Greater consistency between parameters and options for all comparison methods
Support for categorizing kinds of reference data and rewriting only nominated categories (with -w or --write)
More (meta) tests of the reference test functionality.

Background: reference tests and WritableTestCase

We previously introduced the idea of a reference test with an example in the post First Test, and then when describing the WritableTestCase library. A reference test is essentially the TDDA equivalent of a software system test (or integration test), and is characterized by:

normally testing a relatively large unit of analysis functionality (up to and including whole analytical processes)
normally generating one or more large or complex outputs that are complex to verify (e.g. datasets, tables, graphs, files etc.)
sometimes featuring unimportant run-to-run differences that mean testing equality of actual and expected output will often fail (e.g. files may contain date stamps, version numbers, or random identifiers)
often being impractical to generate by hand
often needing to be regenerated automatically (after verification!) when formats change, when bugs are fixed or when understanding changes.

The old WritableTestCase class that we made available in the tdda library provided support for writing, running and updating such reference tests in Python by extending the unittest.TestCase class and providing methods for writing reference tests and commands for running (and, where necessary, updating the reference results used by) reference tests.
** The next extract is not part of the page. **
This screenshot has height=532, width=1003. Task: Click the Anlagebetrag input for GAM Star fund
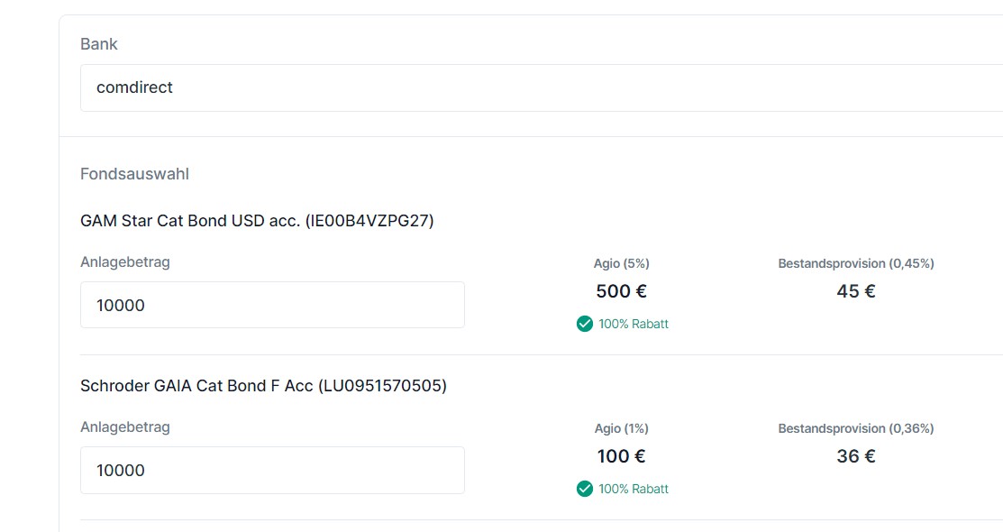click(x=272, y=305)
Deprecating WritableTestCase in Favour of ReferenceTest

Through our use of reference testing in various contexts and projects at Stochastic Solutions, we have ended up producing three different implementations of reference-test libraries, each with different capabilities. We also become aware that an increasing number of Python developers have a marked preference for pytest over unittest, and wanted to support that more naturally. The new ReferenceTest class brings together all the capabilities we have developed, standardizes them and fills in missing combinations while providing idiomatic patterns for using it both in the context of unittest and pytest.

We have no immediate plans to remove WritableTestCase from the tdda library (and, indeed, continue use it extensively ourselves), but encourage people to adopt ReferenceTest instead as we believe it is superior in all respects.

Availability and Installation

You can now install the tdda module with pip:

pip install tdda

and the source remains available under an MIT licence from github with

git clone https://github.com/tdda/tdda.git

The tdda library works under Python 2.7 and Python 3 and includes reference test functionality mentionedabove, constraint discovery and verification, including a Pandas version and automatic discovery of regular expressions from examples (rexpy, also available online at here).

After installation, you can run TDDA's tests as follows:

$ python -m tdda.testtdda
............................................................................
----------------------------------------------------------------------
Ran 76 tests in 0.279s

Getting example code

However you have obtained the tdda module, you can get a copy of its reference test examples by running the command

$ python -m tdda.referencetest.examples

which will place them in a referencetest-examples subdirectory of your current directory. Alternatively, you can specify that you want them in a particular place with

$ python -m tdda.referencetest.examples /path/to/particular/place

There are variations for getting examples for the constraint generation and validation functionality, and for regular expression extraction (rexpy)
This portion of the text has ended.